A Lyon College professor has published a new book exploring the musical legacy of German composer Johann Sebastian Bach.

Josephine E. Brown Professor of Music and College Organist Dr. Russell Stinson has been working on Bach’s Legacy: The Music as Heard by Later Masters for about eight years. The book was published this year by the Oxford University Press.

Bach’s Legacy examines Bach’s influence on composers in realms beyond composition, such as performance, scholarship and criticism, and includes a significant amount of material never before published in English.

Stinson said seeing the book published was “immensely satisfying.”

“A great deal of work went into this, but at the same time, it was a labor of love,” he said. “This music by Bach, which is immortal, is a legacy I’ve been paying tribute to ever since I was a teenager learning to play the organ.”

The finished product was a collaborative effort. Stinson was assisted by archivists in Germany and the United Kingdom, and Lyon student Tyler Brightwell prepared the musical examples for the book. His daughter-in-law, who is German, helped him translate some of the more challenging German passages for the book.

“Thanks to Lyon and the University of Louisville, where I was doing a guest stint, I was able to travel to various European archives and do on-site research.”

The biggest challenge while working on the book was organizing his time. In addition to being a full-time professor, Stinson is the organist and choirmaster at St. Paul’s Episcopal Church.

“What I’ve discovered is that you have to be slightly obsessed to see a book from conception to fruition.”
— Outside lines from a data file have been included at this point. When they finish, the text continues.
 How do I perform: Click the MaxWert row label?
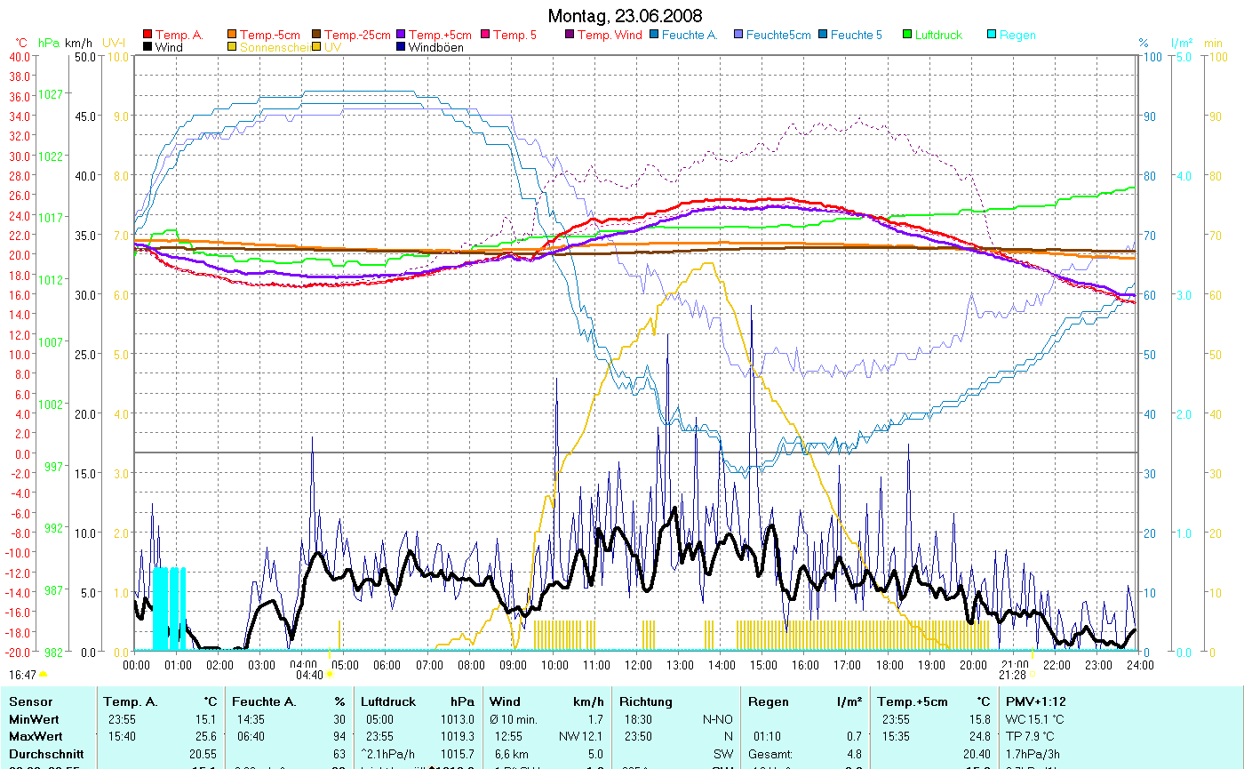click(x=36, y=735)
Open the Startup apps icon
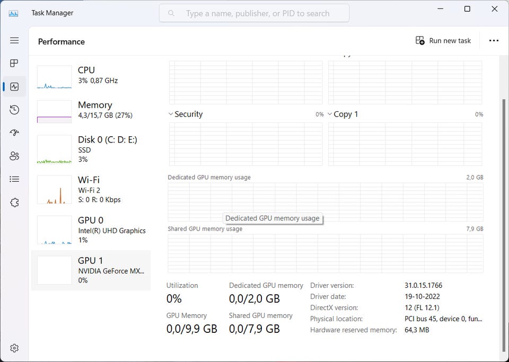The height and width of the screenshot is (362, 509). [x=14, y=133]
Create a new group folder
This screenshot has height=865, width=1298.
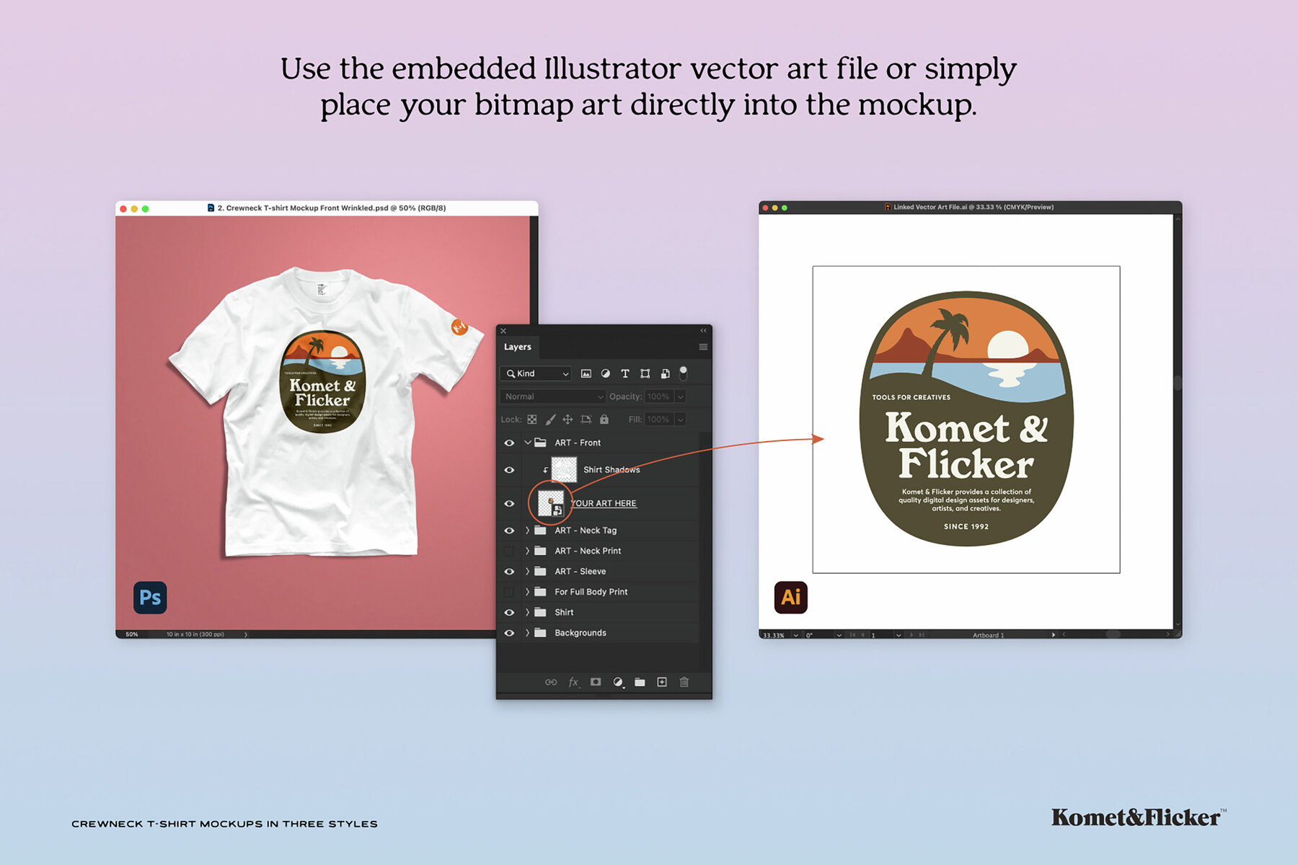tap(640, 682)
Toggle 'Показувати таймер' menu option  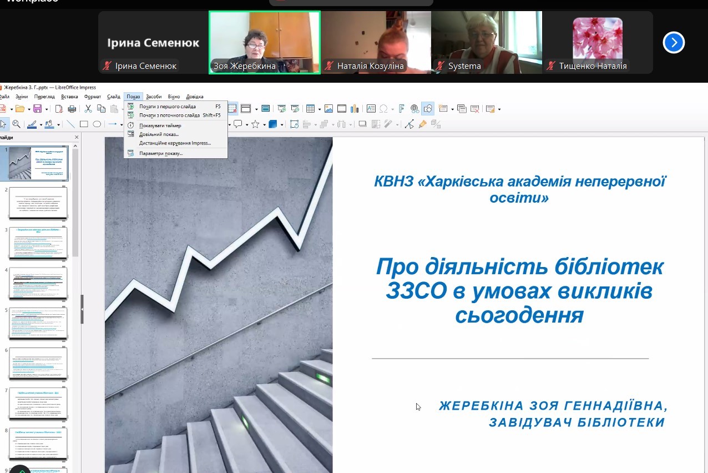(x=160, y=125)
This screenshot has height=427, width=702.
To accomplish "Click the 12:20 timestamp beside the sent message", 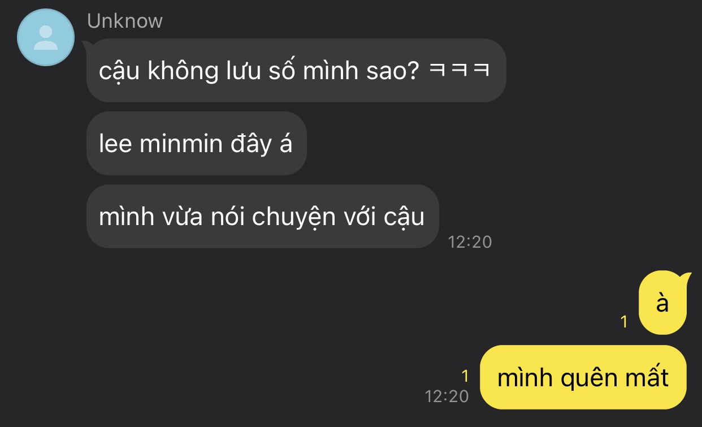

He continued, “However, it was not this laborious thing that I felt I had to do as an academic to further my reputation. This is music that I continue to be inspired by.”
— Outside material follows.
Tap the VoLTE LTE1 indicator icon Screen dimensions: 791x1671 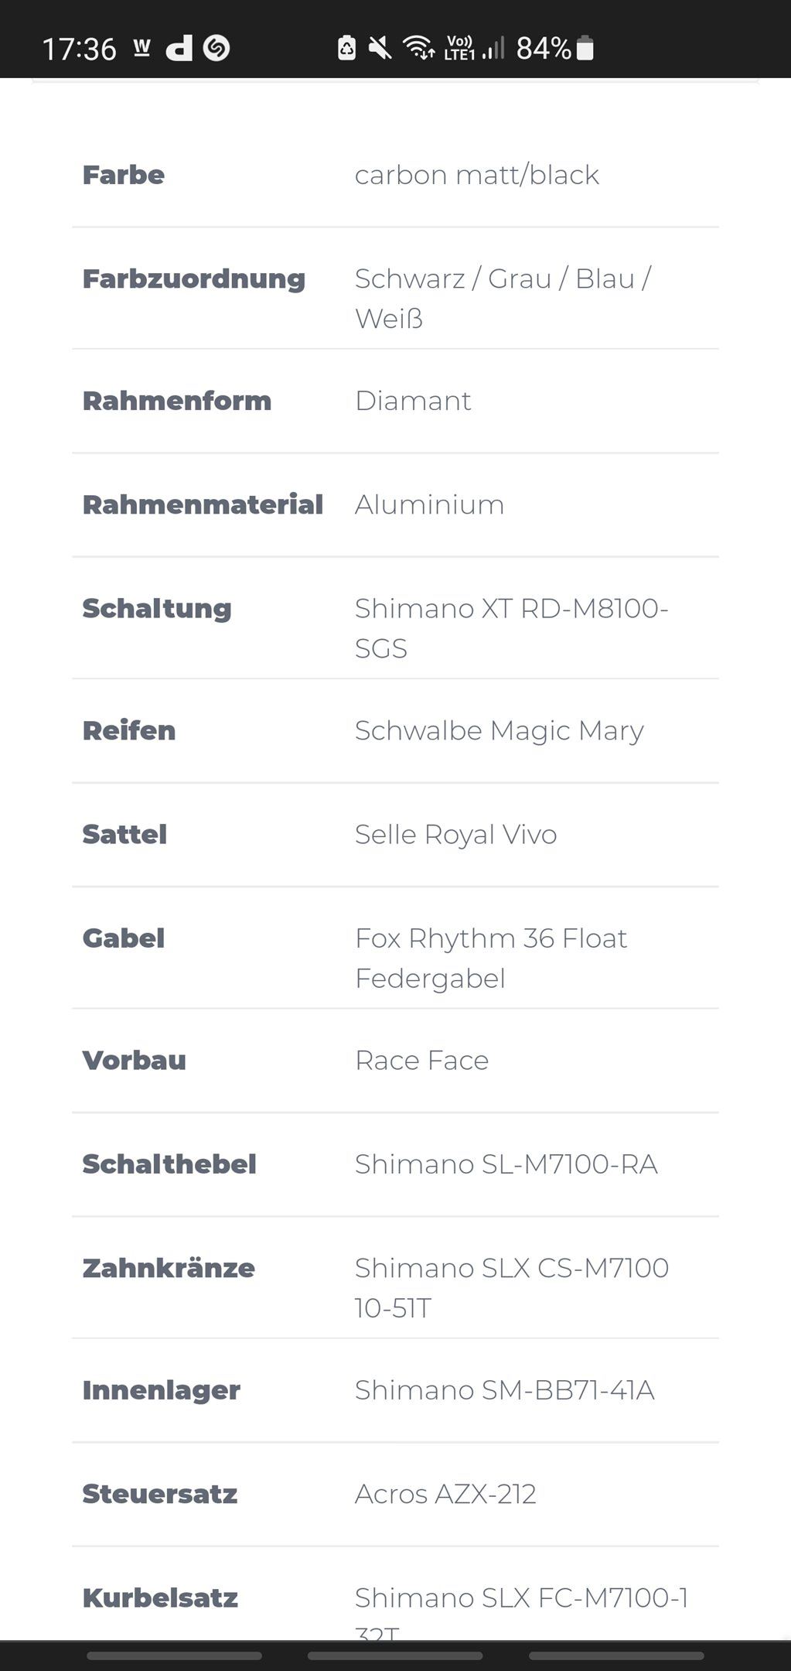[x=459, y=48]
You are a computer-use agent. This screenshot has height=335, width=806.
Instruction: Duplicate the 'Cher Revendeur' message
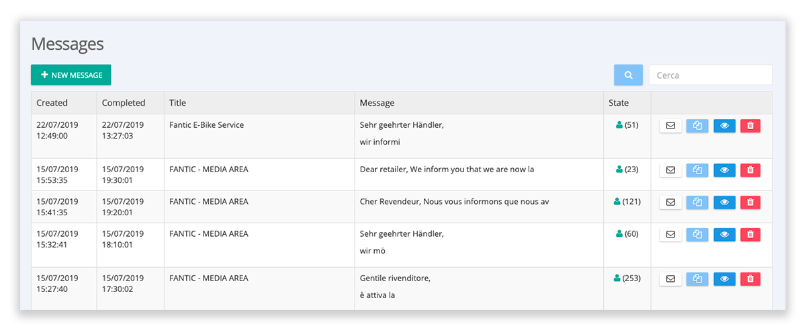tap(697, 202)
Stinson enjoyed learning more about Bach and later masters, like Felix Mendelssohn and Robert Schumann, who were hugely influenced by Bach.

“You really learn about them as human beings and not just as later composers who copied aspects of Bach’s music.”

He continued, “We know so little about Bach the man. There’s really only one letter that’s revealing about the man’s personality.”

However, 19th Century figures like Mendelssohn and Schumann grew up during a time when letter-writing was a large part of the culture.

“In the case of Mendelssohn, you’re so impressed with how dear his family was to him.”

Stinson said he continues to perform Bach’s music at church and for recitals.

“The magic of the music is a combination of supreme unsurpassed craftsmanship with the spiritual profundity of his art.”

Bach was a devout Lutheran, and Stinson said he did not distinguish between “the sacred and the secular” in his music.

“One of his favorite slogans was ‘Soleil deus gloria,’ which means ‘To God alone be the glory.’ I think that’s an important way to think of Bach.”

He continued, “You can think of all of his music as religious but in two broad categories: music written for actual church services and music for the greater world, which still has this aim of religious edification.”

Stinson regularly refers to his research on Bach during organ and piano lessons and in classes.

“I’ll read a passage verbatim from one of the books if it ties into the subject we’re discussing.”

He concluded, “It’s not for vanity’s sake. I think our students need to realize that we are learners also. I think publishing a book is like teaching, but in a very different realm.”